I can’t find half of my belongings after our move and a summer up north, but I had the wherewithal to set aside a pair of the girls’ old tap shoes and today I walked over to the Fine Arts Building where there is a dance studio overlooking Michigan Avenue. I took a class called Grown and Sexy Tap. We made rhythms with our feet, toes and heels. We watched, learned and tried new things.We honored those dancers who came before us, Bill “Bojangles” Robinson, The Nicholas Brothers, and Idella Reed-Davis.
My mom wanted my sister and I to have our tap shoes handy for all occasions. She envisioned us more in the Ruby Keeler genre, Fred and Ginger or maybe Shirley Temple. It wasn’t until later in life she told us she had an opportunity to dance professionally and my grandma and my dad discouraged her or didn’t allow her to go. This small story, told once when she was about 83, was such a window into my mom’s encouragement over my sister’s and my dance lessons. She was never a stage mom; she just thought that any family occasion should warrant a “show”.
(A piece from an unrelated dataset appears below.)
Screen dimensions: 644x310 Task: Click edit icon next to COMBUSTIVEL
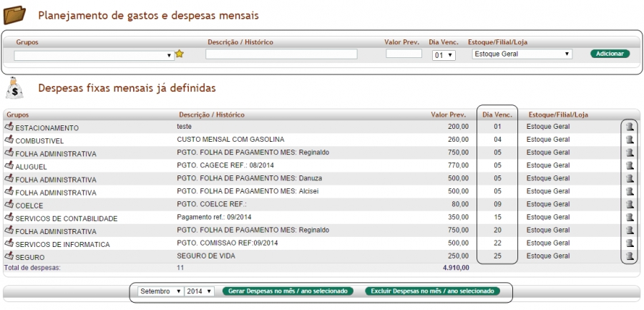point(9,140)
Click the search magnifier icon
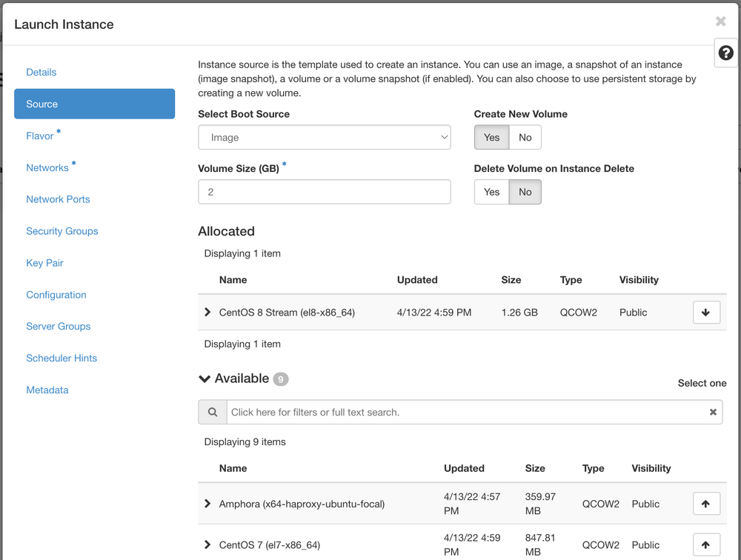 tap(213, 412)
As petulant teens we resisted her pleas and moved away from tap dancing, but we both came back to it later in life. It is this ebb and flow between parents and children that is so amazing. We never know when something will emerge that was hidden under all that “need to be defiant, do my own thing, you don’t know what your talking about” person. I have confessed to my sister that I now realize that many times my mom was right about something, but we held on to that streak of independence so fiercely. So maybe green eye shadow in 8th grade was a bad idea, or cutting bangs, or wearing big clogs to a job interview or my sister playing outside in her go-go boots. But you figure this stuff out and you look back and realize it almost had to happen that way.